Nancy & Teri are Separated by DOMA, Unable to Plan Future. “We are just two souls that found each other and fell in love”

 

Nancy and Teri

My name is Nancy and I have been in a binational relationship now for over six years with my lovely British partner, Teri. We are not college-educated, or famous, or rich. We are just two souls that found each other and fell in love.

I met Teri in April of 2006, a wonderful woman who made my heart skip a beat and took my breath away. A mutual friend asked that I meet Teri in France and we would drive together from the coast. I had been traveling in Europe at the time, and had no idea that I would be meeting the woman who would change my life forever. We immediately clicked, I don’t know how else to explain it. We could talk to one another, be open with one another, care for one another in a way that neither of us had shared with another person. Our love and affection was immediate, mutual, effortless and came so naturally to the two of us. I knew after a very short time that I had met my soul mate, and I proposed to Teri in her living room in the U.K. six weeks after we first met. That was almost six and a half years ago. I never dreamed that a simple act of falling in love with another human being would be turned into a struggle by the laws of my own government.

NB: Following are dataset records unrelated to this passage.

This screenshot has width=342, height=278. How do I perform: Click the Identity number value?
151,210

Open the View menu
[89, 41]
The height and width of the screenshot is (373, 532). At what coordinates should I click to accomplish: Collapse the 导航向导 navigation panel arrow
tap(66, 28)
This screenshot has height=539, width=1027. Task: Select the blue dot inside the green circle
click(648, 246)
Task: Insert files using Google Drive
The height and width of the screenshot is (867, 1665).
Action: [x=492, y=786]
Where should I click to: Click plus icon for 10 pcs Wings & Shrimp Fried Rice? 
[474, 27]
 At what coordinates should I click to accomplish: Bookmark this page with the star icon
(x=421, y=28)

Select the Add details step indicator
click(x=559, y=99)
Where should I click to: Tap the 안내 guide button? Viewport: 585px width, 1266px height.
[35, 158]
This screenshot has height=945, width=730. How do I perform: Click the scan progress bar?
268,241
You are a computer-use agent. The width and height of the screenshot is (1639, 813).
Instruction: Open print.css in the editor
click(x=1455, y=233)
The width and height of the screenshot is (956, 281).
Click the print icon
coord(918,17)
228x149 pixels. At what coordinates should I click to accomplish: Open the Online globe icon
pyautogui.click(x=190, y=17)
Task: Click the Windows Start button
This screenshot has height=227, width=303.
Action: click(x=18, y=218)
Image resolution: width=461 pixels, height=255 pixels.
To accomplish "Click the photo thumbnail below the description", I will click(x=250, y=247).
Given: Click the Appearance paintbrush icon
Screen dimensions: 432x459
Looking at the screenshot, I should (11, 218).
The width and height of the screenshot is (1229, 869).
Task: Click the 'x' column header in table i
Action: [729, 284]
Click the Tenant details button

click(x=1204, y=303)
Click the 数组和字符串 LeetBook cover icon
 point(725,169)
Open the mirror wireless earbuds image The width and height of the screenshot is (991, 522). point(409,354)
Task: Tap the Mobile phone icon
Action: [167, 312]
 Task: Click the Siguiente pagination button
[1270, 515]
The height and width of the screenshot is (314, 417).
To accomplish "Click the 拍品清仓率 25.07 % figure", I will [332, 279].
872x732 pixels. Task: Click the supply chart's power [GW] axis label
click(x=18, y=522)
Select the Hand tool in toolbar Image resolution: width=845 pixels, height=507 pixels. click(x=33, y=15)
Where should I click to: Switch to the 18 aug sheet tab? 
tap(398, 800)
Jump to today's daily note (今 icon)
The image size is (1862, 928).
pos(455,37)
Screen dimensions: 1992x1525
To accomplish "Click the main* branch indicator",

But our time together has been plagued by worry and fear many times. During our first trip to England while traveling through France, I was detained and questioned for hours by an immigration officer. The officer spoke very flippantly to her supervisor about me and Teri. Our relationship was classified as a “love in.” She did not feel I had enough money, and did not believe I would leave the country. I was denied entry. I was then detained for another five hours by the UK Immigration for the French police. When they had no interest in me, I was released. While I was being detained Teri waited on the docks in the cold night air. We had, at the time, made arrangements to fly to Texas from the U.K, but now I could not enter. Teri had to take a boat trip home to get packed and meet me back France so we could make our way to Paris to fly back to Texas the first of many trips Teri would make to the US over the next six years.

I have been lucky enough to be able to go to England a few times since then, but each time I go to England I am detained and questioned, and Teri has had to endure the same when she comes to the US. We are both anxious at the thought of having to deal with immigration on either side of our trip. Everything depends on the person you end up standing in front of, and their mood. They do not care what pain they may cause and I actually think some of them get a thrill from this power.

We have known pretty much every year that between us we can save just enough for a plane ticket for Teri to come to the U.S. for a single visit. During one of the times she was questioned by the border officials, Teri was told that she has to stay out of the country for nine months before returning, or they would consider her to be living here part-time and that is not allowed.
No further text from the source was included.